* **WORK TO BE COMPLETED**:
Copy every line of the records below word for word, with no changes.

* **ROWS**:

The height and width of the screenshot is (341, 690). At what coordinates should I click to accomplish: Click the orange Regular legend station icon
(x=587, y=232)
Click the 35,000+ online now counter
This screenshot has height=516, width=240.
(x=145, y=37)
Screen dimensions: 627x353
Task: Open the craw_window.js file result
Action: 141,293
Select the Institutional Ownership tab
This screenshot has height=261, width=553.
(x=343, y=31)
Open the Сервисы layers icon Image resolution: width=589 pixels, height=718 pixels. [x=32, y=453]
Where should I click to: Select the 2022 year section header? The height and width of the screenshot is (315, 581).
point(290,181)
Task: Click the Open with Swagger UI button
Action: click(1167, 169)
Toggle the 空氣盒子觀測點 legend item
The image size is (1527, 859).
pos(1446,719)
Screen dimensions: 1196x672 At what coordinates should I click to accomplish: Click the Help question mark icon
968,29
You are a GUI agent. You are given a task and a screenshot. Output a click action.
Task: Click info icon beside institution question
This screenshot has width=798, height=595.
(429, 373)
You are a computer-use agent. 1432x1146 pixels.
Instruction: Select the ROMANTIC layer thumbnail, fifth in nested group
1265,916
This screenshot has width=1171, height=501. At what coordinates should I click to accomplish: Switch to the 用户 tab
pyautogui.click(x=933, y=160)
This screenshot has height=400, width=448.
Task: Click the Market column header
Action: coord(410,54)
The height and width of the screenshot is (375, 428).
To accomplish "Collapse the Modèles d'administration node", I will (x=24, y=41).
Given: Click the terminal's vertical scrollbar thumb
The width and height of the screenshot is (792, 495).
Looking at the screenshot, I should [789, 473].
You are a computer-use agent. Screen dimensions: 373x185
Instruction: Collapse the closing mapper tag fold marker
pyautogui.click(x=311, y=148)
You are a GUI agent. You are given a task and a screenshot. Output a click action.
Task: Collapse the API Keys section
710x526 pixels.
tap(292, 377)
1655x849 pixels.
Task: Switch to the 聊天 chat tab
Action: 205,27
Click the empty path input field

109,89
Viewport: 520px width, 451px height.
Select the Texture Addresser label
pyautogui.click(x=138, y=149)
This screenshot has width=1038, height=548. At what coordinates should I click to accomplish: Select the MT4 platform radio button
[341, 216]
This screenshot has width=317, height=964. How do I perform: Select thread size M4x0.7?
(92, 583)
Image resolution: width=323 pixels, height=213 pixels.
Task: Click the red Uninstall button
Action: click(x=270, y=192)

* **RESULT OF THIS TASK**:
The height and width of the screenshot is (341, 690). At what coordinates should I click to accomplish: Click the orange Regular legend station icon
(x=587, y=232)
Click the 35,000+ online now counter
This screenshot has height=516, width=240.
(x=145, y=37)
Screen dimensions: 627x353
Task: Open the craw_window.js file result
Action: 141,293
Select the Institutional Ownership tab
This screenshot has height=261, width=553.
(x=343, y=31)
Open the Сервисы layers icon Image resolution: width=589 pixels, height=718 pixels. [x=32, y=453]
Where should I click to: Select the 2022 year section header? The height and width of the screenshot is (315, 581).
point(290,181)
Task: Click the Open with Swagger UI button
Action: click(1167, 169)
Toggle the 空氣盒子觀測點 legend item
The image size is (1527, 859).
pos(1446,719)
Screen dimensions: 1196x672 At what coordinates should I click to accomplish: Click the Help question mark icon
968,29
You are a GUI agent. You are given a task and a screenshot. Output a click action.
Task: Click info icon beside institution question
This screenshot has width=798, height=595.
(429, 373)
You are a computer-use agent. 1432x1146 pixels.
Instruction: Select the ROMANTIC layer thumbnail, fifth in nested group
1265,916
This screenshot has width=1171, height=501. At what coordinates should I click to accomplish: Switch to the 用户 tab
pyautogui.click(x=933, y=160)
This screenshot has height=400, width=448.
Task: Click the Market column header
Action: coord(410,54)
The height and width of the screenshot is (375, 428).
To accomplish "Collapse the Modèles d'administration node", I will (x=24, y=41).
Given: Click the terminal's vertical scrollbar thumb
The width and height of the screenshot is (792, 495).
Looking at the screenshot, I should [789, 473].
You are a computer-use agent. Screen dimensions: 373x185
Instruction: Collapse the closing mapper tag fold marker
pyautogui.click(x=311, y=148)
You are a GUI agent. You are given a task and a screenshot. Output a click action.
Task: Collapse the API Keys section
710x526 pixels.
tap(292, 377)
1655x849 pixels.
Task: Switch to the 聊天 chat tab
Action: 205,27
Click the empty path input field

109,89
Viewport: 520px width, 451px height.
Select the Texture Addresser label
pyautogui.click(x=138, y=149)
This screenshot has width=1038, height=548. At what coordinates should I click to accomplish: Select the MT4 platform radio button
[341, 216]
This screenshot has width=317, height=964. How do I perform: Select thread size M4x0.7?
(92, 583)
Image resolution: width=323 pixels, height=213 pixels.
Task: Click the red Uninstall button
Action: click(x=270, y=192)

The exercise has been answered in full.